• Task to carry out: Please transcribe the entries below without omitting a single character.

• Entries supplied:
--------------------------------------------------

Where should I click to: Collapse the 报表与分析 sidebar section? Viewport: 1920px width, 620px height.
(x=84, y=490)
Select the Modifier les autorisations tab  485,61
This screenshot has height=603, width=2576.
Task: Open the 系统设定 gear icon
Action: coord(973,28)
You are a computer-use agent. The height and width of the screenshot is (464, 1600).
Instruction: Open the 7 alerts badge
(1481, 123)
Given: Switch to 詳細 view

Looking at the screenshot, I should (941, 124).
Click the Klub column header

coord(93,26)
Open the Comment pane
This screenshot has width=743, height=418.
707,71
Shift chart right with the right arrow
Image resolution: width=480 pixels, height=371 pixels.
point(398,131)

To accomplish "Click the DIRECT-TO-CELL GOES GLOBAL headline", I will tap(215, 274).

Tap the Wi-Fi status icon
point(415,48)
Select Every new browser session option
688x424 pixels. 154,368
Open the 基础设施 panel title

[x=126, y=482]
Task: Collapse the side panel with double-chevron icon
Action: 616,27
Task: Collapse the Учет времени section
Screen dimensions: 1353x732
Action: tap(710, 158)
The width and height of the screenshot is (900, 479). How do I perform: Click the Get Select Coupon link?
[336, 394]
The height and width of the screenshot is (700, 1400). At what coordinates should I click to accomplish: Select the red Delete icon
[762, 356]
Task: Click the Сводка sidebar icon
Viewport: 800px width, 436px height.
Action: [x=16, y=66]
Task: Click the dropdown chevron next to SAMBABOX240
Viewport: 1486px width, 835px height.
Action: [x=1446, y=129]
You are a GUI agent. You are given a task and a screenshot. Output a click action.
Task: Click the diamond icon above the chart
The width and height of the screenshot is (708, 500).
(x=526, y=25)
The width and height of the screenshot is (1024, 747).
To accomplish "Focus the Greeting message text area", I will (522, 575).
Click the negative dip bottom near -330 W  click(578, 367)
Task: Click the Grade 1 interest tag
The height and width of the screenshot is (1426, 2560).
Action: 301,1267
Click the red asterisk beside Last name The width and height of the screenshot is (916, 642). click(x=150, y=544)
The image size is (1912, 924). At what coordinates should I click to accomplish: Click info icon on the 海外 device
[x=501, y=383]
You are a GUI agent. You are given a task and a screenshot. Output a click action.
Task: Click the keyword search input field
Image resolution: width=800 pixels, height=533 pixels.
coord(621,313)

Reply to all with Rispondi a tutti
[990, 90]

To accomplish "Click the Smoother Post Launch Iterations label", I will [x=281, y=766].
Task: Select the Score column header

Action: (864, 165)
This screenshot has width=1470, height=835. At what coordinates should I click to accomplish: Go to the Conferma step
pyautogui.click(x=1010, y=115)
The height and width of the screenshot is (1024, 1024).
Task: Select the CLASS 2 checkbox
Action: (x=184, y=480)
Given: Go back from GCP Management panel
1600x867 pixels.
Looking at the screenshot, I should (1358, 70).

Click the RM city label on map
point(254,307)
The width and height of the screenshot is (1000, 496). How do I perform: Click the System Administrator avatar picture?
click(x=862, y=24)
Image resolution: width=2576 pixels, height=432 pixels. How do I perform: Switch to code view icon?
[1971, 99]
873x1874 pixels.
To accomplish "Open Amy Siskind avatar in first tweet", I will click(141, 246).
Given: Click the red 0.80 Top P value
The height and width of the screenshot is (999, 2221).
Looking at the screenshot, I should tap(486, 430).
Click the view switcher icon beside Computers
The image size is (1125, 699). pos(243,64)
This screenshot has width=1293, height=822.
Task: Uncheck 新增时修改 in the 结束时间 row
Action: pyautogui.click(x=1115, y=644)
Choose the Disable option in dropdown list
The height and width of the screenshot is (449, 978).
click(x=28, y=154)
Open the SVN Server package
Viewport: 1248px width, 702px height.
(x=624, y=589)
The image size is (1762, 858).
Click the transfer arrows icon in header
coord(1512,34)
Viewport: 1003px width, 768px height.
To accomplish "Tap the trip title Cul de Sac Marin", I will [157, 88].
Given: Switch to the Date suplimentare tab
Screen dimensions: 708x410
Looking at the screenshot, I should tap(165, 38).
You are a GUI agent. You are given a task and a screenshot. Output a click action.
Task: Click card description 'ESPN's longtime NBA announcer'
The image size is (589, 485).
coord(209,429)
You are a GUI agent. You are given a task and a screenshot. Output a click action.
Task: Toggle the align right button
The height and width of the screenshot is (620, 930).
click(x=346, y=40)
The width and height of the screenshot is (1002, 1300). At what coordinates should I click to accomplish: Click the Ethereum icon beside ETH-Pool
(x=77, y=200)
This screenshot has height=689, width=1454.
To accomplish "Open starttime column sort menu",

--------------------------------------------------

• Reply to the exercise:
Where should I click to: Collapse the 报表与分析 sidebar section? Viewport: 1920px width, 620px height.
(x=84, y=490)
Select the Modifier les autorisations tab  485,61
This screenshot has height=603, width=2576.
Task: Open the 系统设定 gear icon
Action: coord(973,28)
You are a computer-use agent. The height and width of the screenshot is (464, 1600).
Instruction: Open the 7 alerts badge
(1481, 123)
Given: Switch to 詳細 view

Looking at the screenshot, I should (941, 124).
Click the Klub column header

coord(93,26)
Open the Comment pane
This screenshot has width=743, height=418.
707,71
Shift chart right with the right arrow
Image resolution: width=480 pixels, height=371 pixels.
point(398,131)

To accomplish "Click the DIRECT-TO-CELL GOES GLOBAL headline", I will tap(215, 274).

Tap the Wi-Fi status icon
point(415,48)
Select Every new browser session option
688x424 pixels. 154,368
Open the 基础设施 panel title

[x=126, y=482]
Task: Collapse the side panel with double-chevron icon
Action: 616,27
Task: Collapse the Учет времени section
Screen dimensions: 1353x732
Action: tap(710, 158)
The width and height of the screenshot is (900, 479). How do I perform: Click the Get Select Coupon link?
[336, 394]
The height and width of the screenshot is (700, 1400). At what coordinates should I click to accomplish: Select the red Delete icon
[762, 356]
Task: Click the Сводка sidebar icon
Viewport: 800px width, 436px height.
Action: [x=16, y=66]
Task: Click the dropdown chevron next to SAMBABOX240
Viewport: 1486px width, 835px height.
Action: [x=1446, y=129]
You are a GUI agent. You are given a task and a screenshot. Output a click action.
Task: Click the diamond icon above the chart
The width and height of the screenshot is (708, 500).
(x=526, y=25)
The width and height of the screenshot is (1024, 747).
To accomplish "Focus the Greeting message text area", I will (522, 575).
Click the negative dip bottom near -330 W  click(578, 367)
Task: Click the Grade 1 interest tag
The height and width of the screenshot is (1426, 2560).
Action: 301,1267
Click the red asterisk beside Last name The width and height of the screenshot is (916, 642). click(x=150, y=544)
The image size is (1912, 924). At what coordinates should I click to accomplish: Click info icon on the 海外 device
[x=501, y=383]
You are a GUI agent. You are given a task and a screenshot. Output a click action.
Task: Click the keyword search input field
Image resolution: width=800 pixels, height=533 pixels.
coord(621,313)

Reply to all with Rispondi a tutti
[990, 90]

To accomplish "Click the Smoother Post Launch Iterations label", I will [x=281, y=766].
Task: Select the Score column header

Action: (864, 165)
This screenshot has width=1470, height=835. At what coordinates should I click to accomplish: Go to the Conferma step
pyautogui.click(x=1010, y=115)
The height and width of the screenshot is (1024, 1024).
Task: Select the CLASS 2 checkbox
Action: (x=184, y=480)
Given: Go back from GCP Management panel
1600x867 pixels.
Looking at the screenshot, I should (1358, 70).

Click the RM city label on map
point(254,307)
The width and height of the screenshot is (1000, 496). How do I perform: Click the System Administrator avatar picture?
click(x=862, y=24)
Image resolution: width=2576 pixels, height=432 pixels. How do I perform: Switch to code view icon?
[1971, 99]
873x1874 pixels.
To accomplish "Open Amy Siskind avatar in first tweet", I will click(141, 246).
Given: Click the red 0.80 Top P value
The height and width of the screenshot is (999, 2221).
Looking at the screenshot, I should tap(486, 430).
Click the view switcher icon beside Computers
The image size is (1125, 699). pos(243,64)
This screenshot has width=1293, height=822.
Task: Uncheck 新增时修改 in the 结束时间 row
Action: pyautogui.click(x=1115, y=644)
Choose the Disable option in dropdown list
The height and width of the screenshot is (449, 978).
click(x=28, y=154)
Open the SVN Server package
Viewport: 1248px width, 702px height.
(x=624, y=589)
The image size is (1762, 858).
Click the transfer arrows icon in header
coord(1512,34)
Viewport: 1003px width, 768px height.
To accomplish "Tap the trip title Cul de Sac Marin", I will [157, 88].
Given: Switch to the Date suplimentare tab
Screen dimensions: 708x410
Looking at the screenshot, I should tap(165, 38).
You are a GUI agent. You are given a task and a screenshot. Output a click action.
Task: Click card description 'ESPN's longtime NBA announcer'
The image size is (589, 485).
coord(209,429)
You are a GUI agent. You are given a task and a screenshot. Output a click action.
Task: Toggle the align right button
The height and width of the screenshot is (620, 930).
click(x=346, y=40)
The width and height of the screenshot is (1002, 1300). At what coordinates should I click to accomplish: Click the Ethereum icon beside ETH-Pool
(x=77, y=200)
This screenshot has height=689, width=1454.
To accomplish "Open starttime column sort menu",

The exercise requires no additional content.